Updating Run Configurations

As machine learning projects evolve, configuration structures often change. The update method in HydraFlow provides a powerful way to handle these changes and work with runs from different periods in your project's lifecycle.

The Configuration Evolution Problem

A common challenge in ML experimentation is dealing with changing configuration schemas:

You start with a specific configuration structure
As your project evolves, you add new parameters
Now you have a mix of old and new runs with different configuration schemas
You want to analyze all runs together, but filtering becomes problematic

For example, imagine you've been training image models with a fixed aspect ratio, but later decided to parameterize this aspect ratio:

# Old configuration (fixed aspect ratio)
@dataclass
class ModelConfig:
    width: int = 256
    height: int = 256
    # aspect_ratio is implicitly 1:1

# New configuration (parameterized aspect ratio)
@dataclass
class ModelConfig:
    width: int = 256
    height: int = 256
    aspect_ratio: float = 1.0  # New parameter!

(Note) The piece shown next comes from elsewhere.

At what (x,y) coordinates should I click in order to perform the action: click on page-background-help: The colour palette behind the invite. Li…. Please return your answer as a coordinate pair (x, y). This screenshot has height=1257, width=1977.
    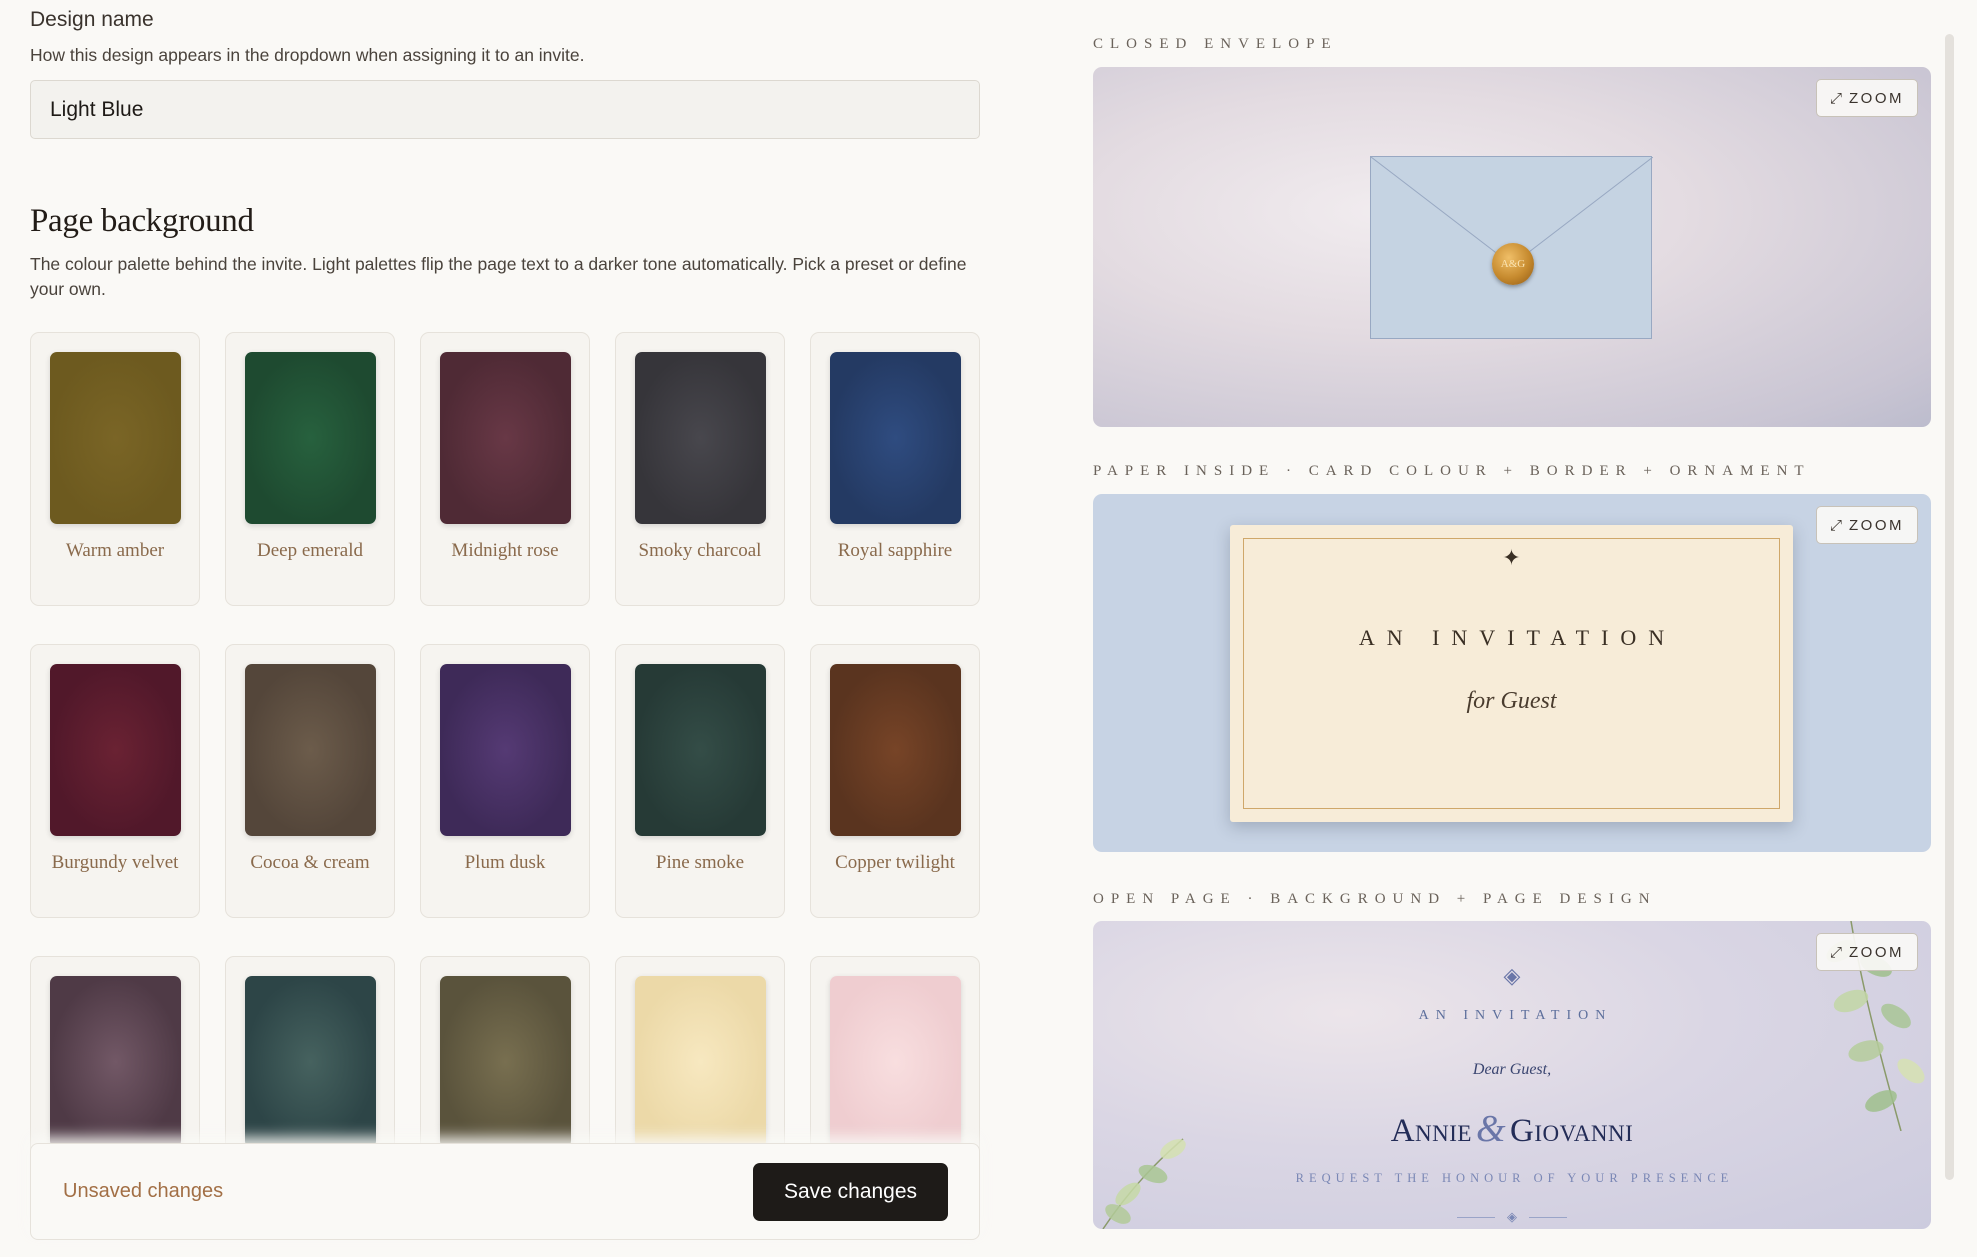
    Looking at the image, I should click on (498, 276).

When you try to filter runs by aspect_ratio, older runs will lack this parameter, making consistent analysis difficult.

Using the Update Method

The update method solves this problem by allowing you to add missing configuration parameters to runs without altering existing values:

from hydraflow import Run

# Load a mix of old and new runs
runs = Run.load(["old_run_dir", "new_run_dir"])

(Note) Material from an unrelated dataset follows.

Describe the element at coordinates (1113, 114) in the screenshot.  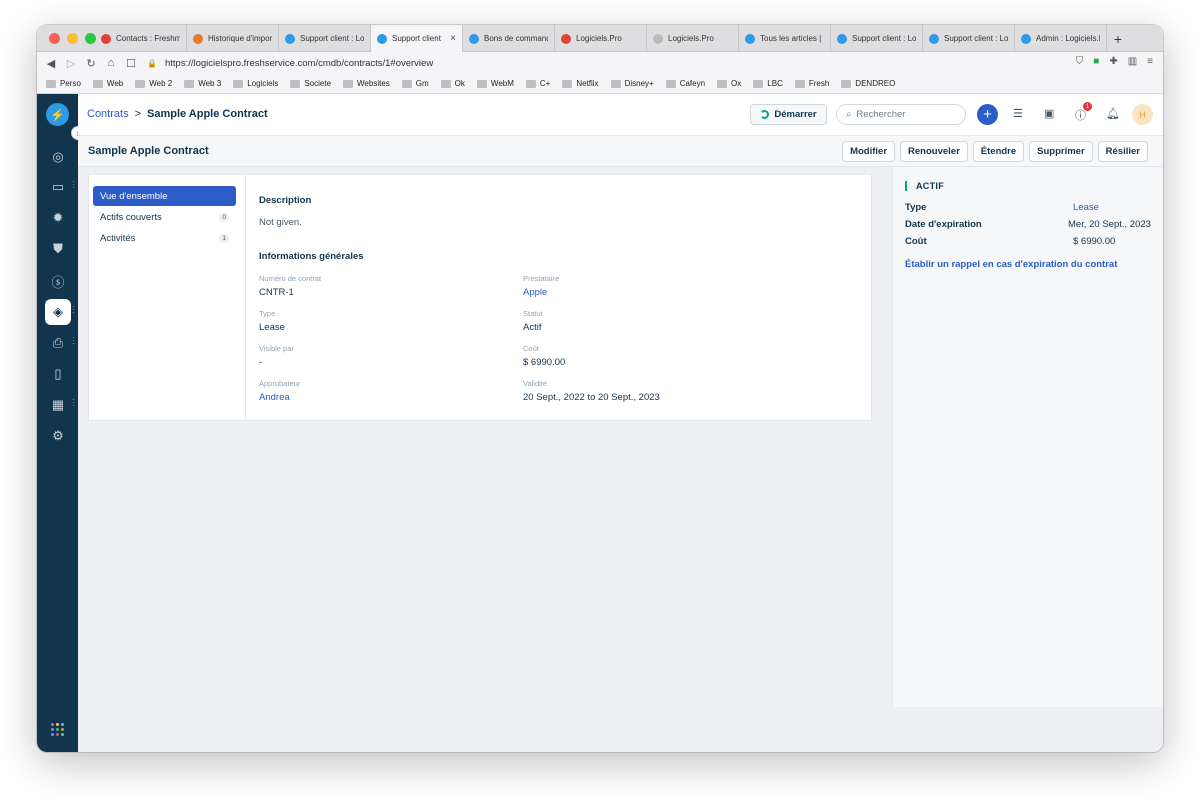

# Add aspect_ratio to runs that don't have it
for run in runs:
    run.update("aspect_ratio", 1.0)  # Add default value if missing

# You can also use nested parameters with dot notation
run.update("model.aspect_ratio", 1.0)

# Or use double underscore notation for nested parameters
run.update("model__aspect_ratio", 1.0)  # Equivalent to "model.aspect_ratio"

# Now you can filter by aspect_ratio
square_runs = runs.filter(aspect_ratio=1.0)

The update method only adds values if the key doesn't already exist. For runs that already have an aspect_ratio parameter, the original value is preserved.

The double underscore notation (__) is automatically converted to dot notation (.) internally, making it particularly useful for working with nested configurations.

Batch Updates with RunCollection

To simplify updating multiple runs, you can use the RunCollection.update method:

# Update all runs at once
runs.update("aspect_ratio", 1.0)

# Now all runs have the aspect_ratio parameter

Dynamic Updates with Callables

You can provide a callable function instead of a fixed value to compute parameters dynamically:

# Calculate aspect_ratio from width and height
def calculate_aspect_ratio(run: Run) -> float:
    width = run.get("width", 0)  # Use default value if key doesn't exist
    height = run.get("height", 0)
    if height == 0:
        return 1.0
    return width / height

# Update with calculated values
runs.update("aspect_ratio", calculate_aspect_ratio)

# Combine with callable defaults for more sophisticated logic
runs.update("normalized_lr", lambda run: run.get(
    "learning_rate",
    default=lambda r: r.get("base_lr", 0.01) * r.get("lr_multiplier", 1.0)
) / 10)

The combination of dynamic updates with callable defaults in get provides a powerful mechanism for handling complex configuration scenarios and parameter dependencies. This approach allows you to:

First look for existing values with custom fallback logic using get with callable defaults
Then compute new parameters based on those values with update
Finally ensure all runs have consistent parameters for analysis

Updating Multiple Parameters

You can update multiple related parameters at once by using a tuple of keys:

# Update both width and height parameters
runs.update(
    ("width", "height"),
    (640, 480)
)

# Update with calculated values
def calculate_dimensions(run: Run) -> tuple[int, int]:
    base_size = run.get("base_size", 256)  # Default value if key doesn't exist
    return (base_size, base_size)

runs.update(("width", "height"), calculate_dimensions)

Forcing Updates

By default, update won't modify existing values. To override this behavior, use the force parameter:

# Force update even if the parameter already exists
runs.update("aspect_ratio", 1.0, force=True)

Best Practices

Add Documentation: Comment your code to explain why updates are needed, especially for future reference.
Use Consistent Defaults: When adding missing parameters, use sensible defaults that reflect the implicit values of older runs.
Consider Dynamic Updates: When possible, compute missing values from existing parameters to maintain consistency.
Update Early: Apply updates early in your analysis pipeline, before filtering or grouping.

Summary

The update method enables you to work with runs that have evolving configuration schemas. By adding missing parameters, you can treat old and new runs uniformly, enabling consistent analysis across your project's lifetime. This approach provides a form of "duck typing" for run configurations, allowing you to analyze runs based on their functional properties rather than their exact structure.